Extracted records –
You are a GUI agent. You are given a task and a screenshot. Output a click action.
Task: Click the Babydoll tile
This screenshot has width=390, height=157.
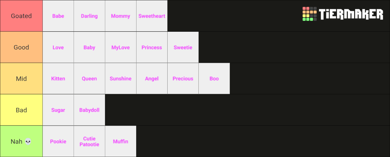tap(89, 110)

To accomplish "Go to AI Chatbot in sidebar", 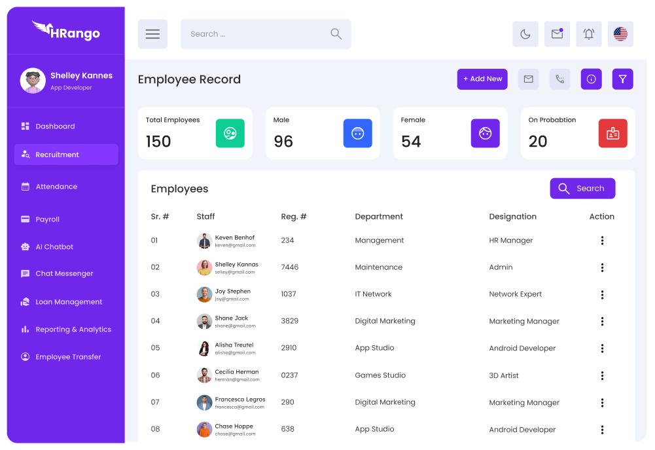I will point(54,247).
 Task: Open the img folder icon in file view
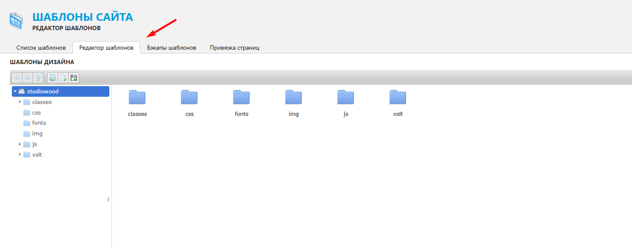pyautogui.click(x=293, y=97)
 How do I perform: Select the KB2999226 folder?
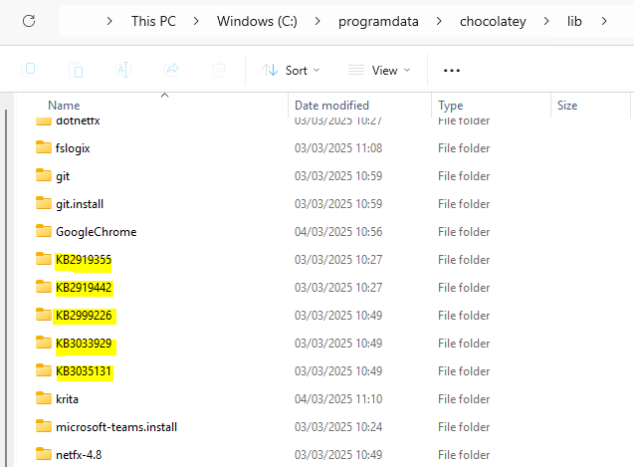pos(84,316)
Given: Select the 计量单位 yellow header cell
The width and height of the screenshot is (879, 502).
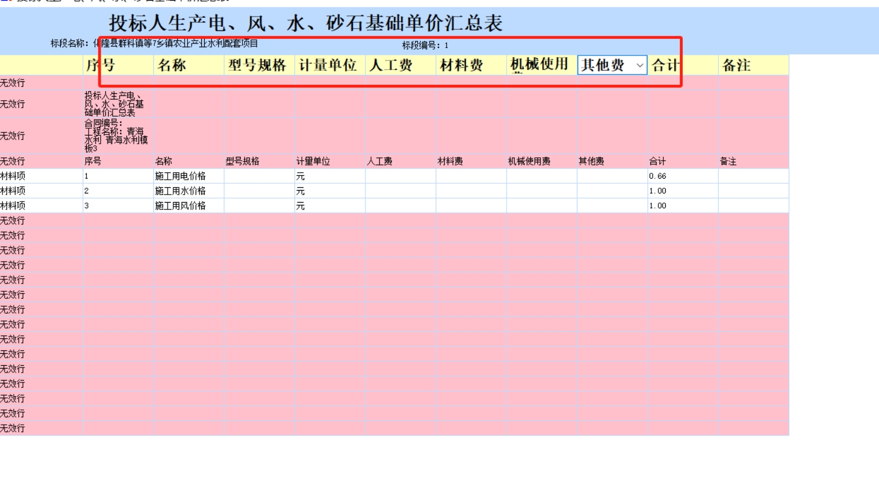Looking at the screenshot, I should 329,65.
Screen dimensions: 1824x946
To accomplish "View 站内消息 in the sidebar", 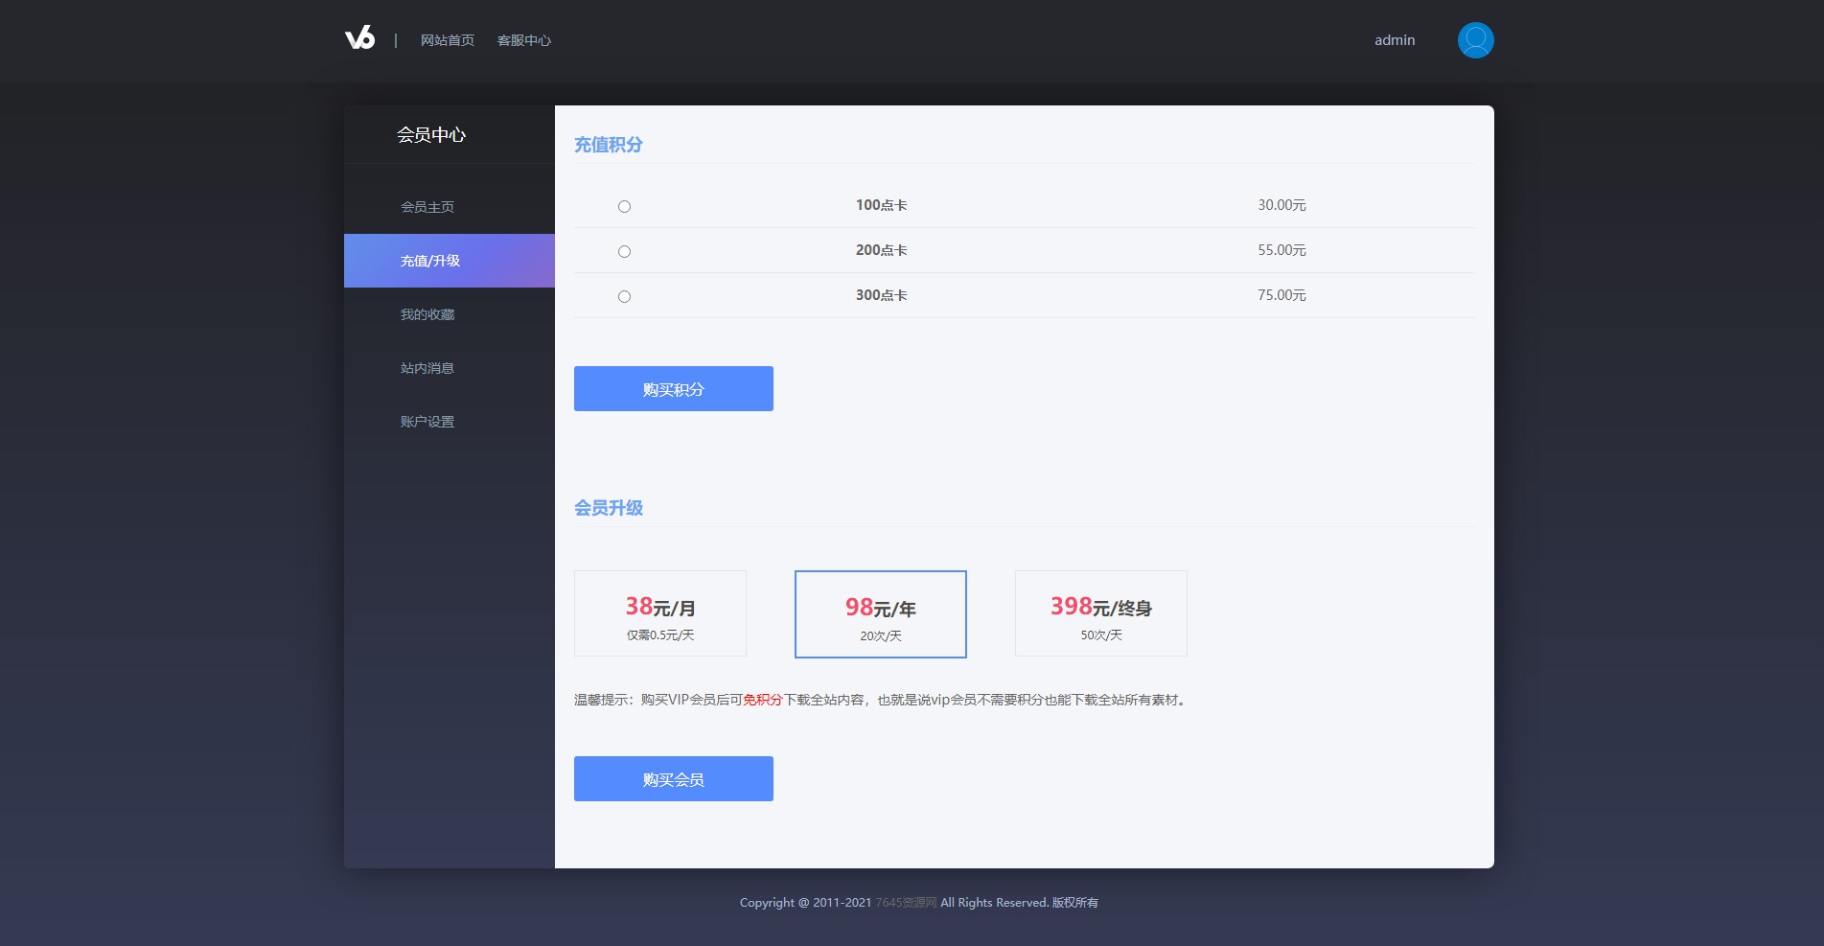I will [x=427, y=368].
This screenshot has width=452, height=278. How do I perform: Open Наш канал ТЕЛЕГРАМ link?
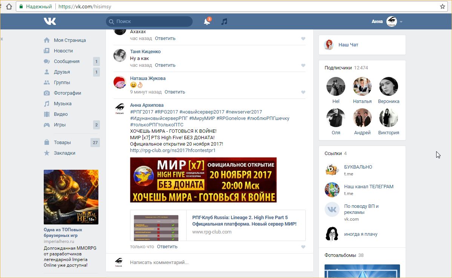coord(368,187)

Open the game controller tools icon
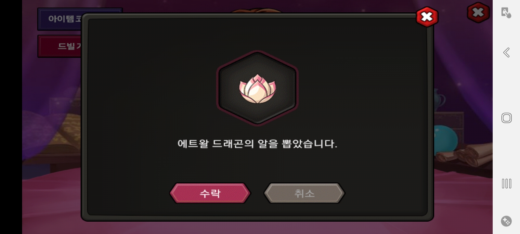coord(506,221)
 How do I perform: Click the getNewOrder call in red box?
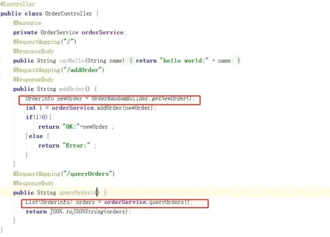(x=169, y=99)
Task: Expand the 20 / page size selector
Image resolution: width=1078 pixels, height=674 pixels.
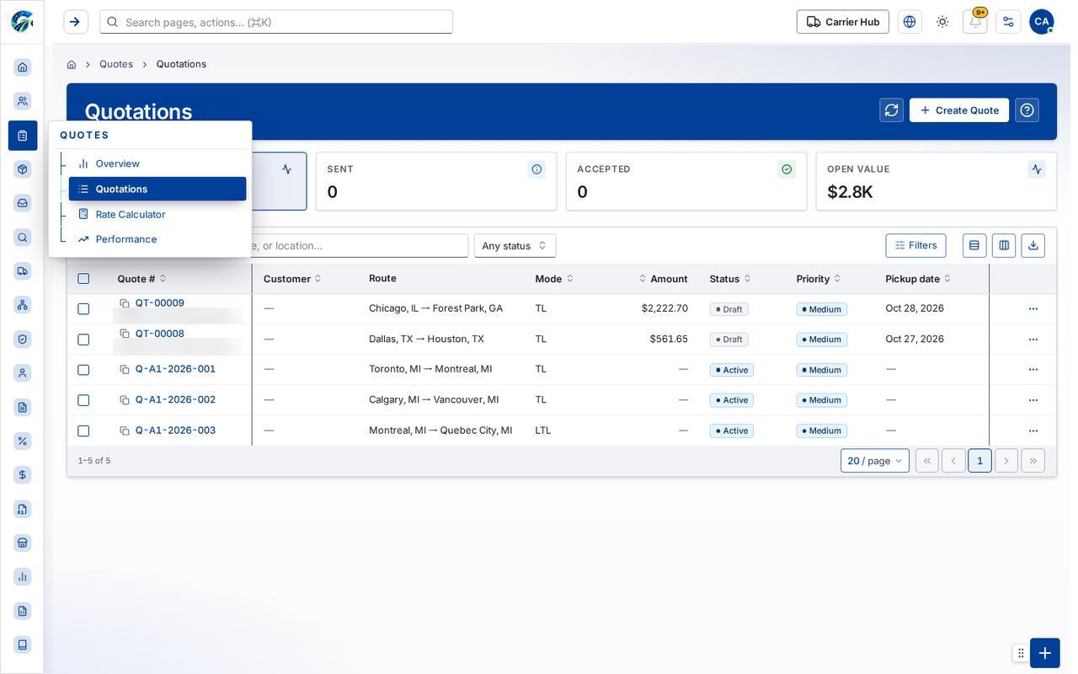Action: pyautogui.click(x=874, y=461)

Description of the task –
Every line from the one containing "Task: Expand the 20 / page size selector" to the final line of the records should be duplicated exactly; no picture is to be copied.

Exercise result –
Task: Expand the 20 / page size selector
Image resolution: width=1078 pixels, height=674 pixels.
Action: pyautogui.click(x=874, y=461)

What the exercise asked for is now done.